Mafia: A Global History
- Author: Ryan Gingeras
- Language: English
- Subject: Organized Crime
- Genre: Non-fiction
- Publication date: 2026
- ISBN: 978-1668056424

= Mafia: A Global History =

2026 non-fiction book by Ryan Gingeras

Mafia: A Global History is a historical analysis of mafias by Ryan Gingeras, published in 2026. It traces the growth of organised crime in the US, Latin America, Southern Europe and Southeast Asia from the beginning of the nineteenth century.

==Synopsis==
The book is divided into three parts, titled Genesis, Consolidation and Transformation.

The first part traces the evolution of banditry into organised crime networks. He mentions that some bandits were in fact co-opted by young states, who "needed a muscle". The second part deals with the rise of "true mafias" in the beginning of the 20th century and the growth of global networks of illegal drug trade. Among other things, the author tries to establish a connection between prohibition, be it gambling or opium or alcohol, and the growth of mafia. The last part deals with the evolution of organised crime in the post Second War period.

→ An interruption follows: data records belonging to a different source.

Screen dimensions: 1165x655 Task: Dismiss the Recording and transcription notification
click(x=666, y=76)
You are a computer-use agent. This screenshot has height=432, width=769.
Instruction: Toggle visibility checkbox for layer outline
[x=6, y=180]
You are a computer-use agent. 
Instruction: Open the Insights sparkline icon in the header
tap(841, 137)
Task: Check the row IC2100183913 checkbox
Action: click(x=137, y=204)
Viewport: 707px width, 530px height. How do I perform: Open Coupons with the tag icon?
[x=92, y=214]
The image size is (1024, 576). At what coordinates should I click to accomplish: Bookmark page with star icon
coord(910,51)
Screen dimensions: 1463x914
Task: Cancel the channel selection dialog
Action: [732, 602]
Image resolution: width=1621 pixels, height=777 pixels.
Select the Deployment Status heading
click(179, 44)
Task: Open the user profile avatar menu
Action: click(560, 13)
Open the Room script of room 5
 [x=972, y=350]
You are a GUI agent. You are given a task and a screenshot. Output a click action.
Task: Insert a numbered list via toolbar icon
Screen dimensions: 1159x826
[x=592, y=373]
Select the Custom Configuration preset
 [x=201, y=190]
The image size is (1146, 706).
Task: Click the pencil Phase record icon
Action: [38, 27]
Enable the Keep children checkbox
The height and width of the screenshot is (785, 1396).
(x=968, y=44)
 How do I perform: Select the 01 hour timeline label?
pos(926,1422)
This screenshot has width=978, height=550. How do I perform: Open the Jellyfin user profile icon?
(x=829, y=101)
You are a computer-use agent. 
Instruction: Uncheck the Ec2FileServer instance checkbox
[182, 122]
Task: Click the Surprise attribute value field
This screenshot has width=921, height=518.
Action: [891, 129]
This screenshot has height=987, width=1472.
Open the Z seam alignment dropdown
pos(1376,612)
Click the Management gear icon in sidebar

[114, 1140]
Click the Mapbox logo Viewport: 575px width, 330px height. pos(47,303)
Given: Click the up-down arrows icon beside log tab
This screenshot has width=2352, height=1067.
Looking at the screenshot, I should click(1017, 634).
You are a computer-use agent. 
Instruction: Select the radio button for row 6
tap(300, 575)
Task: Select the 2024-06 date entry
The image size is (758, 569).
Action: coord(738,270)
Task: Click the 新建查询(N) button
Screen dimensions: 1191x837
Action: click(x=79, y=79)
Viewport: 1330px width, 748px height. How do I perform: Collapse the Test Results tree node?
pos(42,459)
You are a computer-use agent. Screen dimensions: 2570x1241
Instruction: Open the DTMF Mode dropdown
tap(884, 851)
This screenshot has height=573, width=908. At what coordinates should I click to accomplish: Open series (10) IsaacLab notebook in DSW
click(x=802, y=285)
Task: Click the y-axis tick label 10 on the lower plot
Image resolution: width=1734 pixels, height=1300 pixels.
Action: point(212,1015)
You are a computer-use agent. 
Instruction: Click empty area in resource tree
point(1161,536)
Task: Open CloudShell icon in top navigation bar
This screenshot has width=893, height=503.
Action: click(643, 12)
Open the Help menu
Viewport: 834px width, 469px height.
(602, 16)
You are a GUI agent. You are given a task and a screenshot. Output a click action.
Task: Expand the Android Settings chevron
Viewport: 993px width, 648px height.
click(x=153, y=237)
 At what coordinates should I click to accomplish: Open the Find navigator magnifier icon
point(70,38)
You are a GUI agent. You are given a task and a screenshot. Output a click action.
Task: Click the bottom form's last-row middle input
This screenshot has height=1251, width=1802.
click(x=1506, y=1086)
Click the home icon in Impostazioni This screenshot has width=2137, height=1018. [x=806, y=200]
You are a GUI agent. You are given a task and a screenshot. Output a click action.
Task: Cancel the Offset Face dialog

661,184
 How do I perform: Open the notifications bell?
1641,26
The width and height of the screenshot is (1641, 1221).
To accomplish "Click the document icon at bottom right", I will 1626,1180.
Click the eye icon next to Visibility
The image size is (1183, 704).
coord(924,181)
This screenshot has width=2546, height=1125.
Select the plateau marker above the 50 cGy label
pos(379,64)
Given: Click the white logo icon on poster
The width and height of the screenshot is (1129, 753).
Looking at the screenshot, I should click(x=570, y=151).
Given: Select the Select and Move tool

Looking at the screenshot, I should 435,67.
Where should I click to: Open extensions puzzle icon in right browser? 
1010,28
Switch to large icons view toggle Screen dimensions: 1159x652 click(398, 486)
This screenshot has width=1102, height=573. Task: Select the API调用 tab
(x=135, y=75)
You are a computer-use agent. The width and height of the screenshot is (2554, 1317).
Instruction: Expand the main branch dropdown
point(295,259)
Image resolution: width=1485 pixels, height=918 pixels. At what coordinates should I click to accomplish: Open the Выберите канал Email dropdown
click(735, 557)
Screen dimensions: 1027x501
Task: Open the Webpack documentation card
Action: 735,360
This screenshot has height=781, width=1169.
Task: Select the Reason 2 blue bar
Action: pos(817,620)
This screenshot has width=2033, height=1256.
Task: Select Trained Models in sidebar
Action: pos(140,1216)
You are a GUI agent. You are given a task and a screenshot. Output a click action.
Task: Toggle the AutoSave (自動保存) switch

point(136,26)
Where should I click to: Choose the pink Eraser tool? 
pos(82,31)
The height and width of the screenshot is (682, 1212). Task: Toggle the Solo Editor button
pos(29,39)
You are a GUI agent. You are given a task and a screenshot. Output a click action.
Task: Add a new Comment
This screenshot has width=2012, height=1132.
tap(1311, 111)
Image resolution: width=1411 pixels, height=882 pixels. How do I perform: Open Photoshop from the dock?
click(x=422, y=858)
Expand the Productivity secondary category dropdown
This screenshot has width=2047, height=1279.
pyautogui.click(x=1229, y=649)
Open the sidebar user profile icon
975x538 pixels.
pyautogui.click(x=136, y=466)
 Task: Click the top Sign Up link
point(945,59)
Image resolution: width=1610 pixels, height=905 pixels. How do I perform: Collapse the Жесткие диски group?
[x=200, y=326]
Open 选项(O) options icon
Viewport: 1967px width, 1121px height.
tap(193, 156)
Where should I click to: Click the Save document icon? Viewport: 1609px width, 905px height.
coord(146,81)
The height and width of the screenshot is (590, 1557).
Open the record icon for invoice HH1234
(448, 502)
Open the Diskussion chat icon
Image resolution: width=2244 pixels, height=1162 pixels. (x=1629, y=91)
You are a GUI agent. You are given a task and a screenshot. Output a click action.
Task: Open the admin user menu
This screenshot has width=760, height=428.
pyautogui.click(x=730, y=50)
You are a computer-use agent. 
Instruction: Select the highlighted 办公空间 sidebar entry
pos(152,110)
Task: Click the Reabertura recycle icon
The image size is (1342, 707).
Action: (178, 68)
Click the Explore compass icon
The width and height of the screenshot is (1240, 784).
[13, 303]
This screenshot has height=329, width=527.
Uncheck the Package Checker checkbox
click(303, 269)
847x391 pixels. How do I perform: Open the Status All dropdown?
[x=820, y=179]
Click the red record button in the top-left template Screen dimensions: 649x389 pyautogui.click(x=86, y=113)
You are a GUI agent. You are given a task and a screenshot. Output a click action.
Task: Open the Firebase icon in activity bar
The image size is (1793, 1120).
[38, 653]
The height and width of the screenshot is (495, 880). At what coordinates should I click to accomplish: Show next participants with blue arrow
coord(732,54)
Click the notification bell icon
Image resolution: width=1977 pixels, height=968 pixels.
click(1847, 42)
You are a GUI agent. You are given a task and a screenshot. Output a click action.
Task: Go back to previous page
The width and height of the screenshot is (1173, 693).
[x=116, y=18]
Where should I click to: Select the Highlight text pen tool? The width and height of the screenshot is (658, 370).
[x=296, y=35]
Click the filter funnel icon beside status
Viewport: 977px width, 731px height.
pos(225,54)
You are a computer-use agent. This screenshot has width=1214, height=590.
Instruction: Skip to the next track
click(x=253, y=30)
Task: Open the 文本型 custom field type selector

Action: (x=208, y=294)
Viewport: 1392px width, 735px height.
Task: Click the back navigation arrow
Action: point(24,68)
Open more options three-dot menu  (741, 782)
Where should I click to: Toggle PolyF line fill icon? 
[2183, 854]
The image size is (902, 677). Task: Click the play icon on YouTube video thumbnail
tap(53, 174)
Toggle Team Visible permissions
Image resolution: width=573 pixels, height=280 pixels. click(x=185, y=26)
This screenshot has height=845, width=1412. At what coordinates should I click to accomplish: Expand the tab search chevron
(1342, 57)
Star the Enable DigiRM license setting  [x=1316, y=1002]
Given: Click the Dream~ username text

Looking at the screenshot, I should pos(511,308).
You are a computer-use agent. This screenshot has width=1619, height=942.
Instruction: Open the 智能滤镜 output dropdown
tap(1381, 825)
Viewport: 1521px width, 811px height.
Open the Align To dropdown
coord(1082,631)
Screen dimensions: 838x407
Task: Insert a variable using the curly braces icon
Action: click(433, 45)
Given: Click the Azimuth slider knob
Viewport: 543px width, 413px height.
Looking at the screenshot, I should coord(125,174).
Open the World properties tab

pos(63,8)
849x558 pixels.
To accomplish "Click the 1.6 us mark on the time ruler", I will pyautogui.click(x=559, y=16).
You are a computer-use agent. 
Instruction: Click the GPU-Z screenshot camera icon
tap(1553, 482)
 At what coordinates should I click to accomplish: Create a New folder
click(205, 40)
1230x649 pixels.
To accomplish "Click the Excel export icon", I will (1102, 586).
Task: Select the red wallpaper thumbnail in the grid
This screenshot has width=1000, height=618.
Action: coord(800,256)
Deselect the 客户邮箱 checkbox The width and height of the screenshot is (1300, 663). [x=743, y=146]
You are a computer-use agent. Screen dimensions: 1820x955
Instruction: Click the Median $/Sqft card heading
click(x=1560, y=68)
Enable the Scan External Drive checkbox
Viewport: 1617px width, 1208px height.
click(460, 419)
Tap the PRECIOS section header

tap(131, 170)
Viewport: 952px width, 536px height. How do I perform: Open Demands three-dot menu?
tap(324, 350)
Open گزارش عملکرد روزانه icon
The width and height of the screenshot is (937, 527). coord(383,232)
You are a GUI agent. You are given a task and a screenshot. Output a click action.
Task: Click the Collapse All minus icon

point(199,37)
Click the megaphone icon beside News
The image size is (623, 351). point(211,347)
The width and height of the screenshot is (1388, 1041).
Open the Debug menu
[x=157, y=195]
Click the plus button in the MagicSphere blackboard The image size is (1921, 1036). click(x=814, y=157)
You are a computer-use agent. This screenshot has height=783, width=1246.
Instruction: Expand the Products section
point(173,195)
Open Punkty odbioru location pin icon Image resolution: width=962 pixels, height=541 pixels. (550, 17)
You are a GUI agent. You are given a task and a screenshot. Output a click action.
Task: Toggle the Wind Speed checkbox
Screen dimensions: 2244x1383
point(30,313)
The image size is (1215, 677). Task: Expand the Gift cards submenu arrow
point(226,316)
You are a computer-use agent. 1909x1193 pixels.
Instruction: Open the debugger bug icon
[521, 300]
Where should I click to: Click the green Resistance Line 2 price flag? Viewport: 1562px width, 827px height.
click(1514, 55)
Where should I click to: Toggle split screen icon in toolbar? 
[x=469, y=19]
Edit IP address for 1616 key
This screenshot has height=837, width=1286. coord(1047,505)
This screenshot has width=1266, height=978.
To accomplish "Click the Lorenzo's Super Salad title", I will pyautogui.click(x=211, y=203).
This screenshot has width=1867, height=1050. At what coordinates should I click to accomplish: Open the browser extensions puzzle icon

The author views mafia as a kind of "rogue entrepreneurialism" which have had their impact in shaping the world as we see it now. He argues that mafia often run tandem with terrorist networks, citing examples. The book includes interpolations from movies ranging from The Godfather and Scarface to lesser known movies such as Salvatore Giuliano.

The work refers to the impact the Racketeer Influenced and Corrupt Organizations Act of 1970 had on the decline of mafia the United States and also to the Palermo Convention against transnational organised crime.
== Reception ==
Ian Thomson, writing in The Times Literary Supplement, stated that it is "an excellent history of all things murderous and mobster". Sara Wheeler, in a review published by Financial Times, mentioned that the range of the book is very vast, that "the history at times has a potted flavour" and it "occasionally teeters into bathos".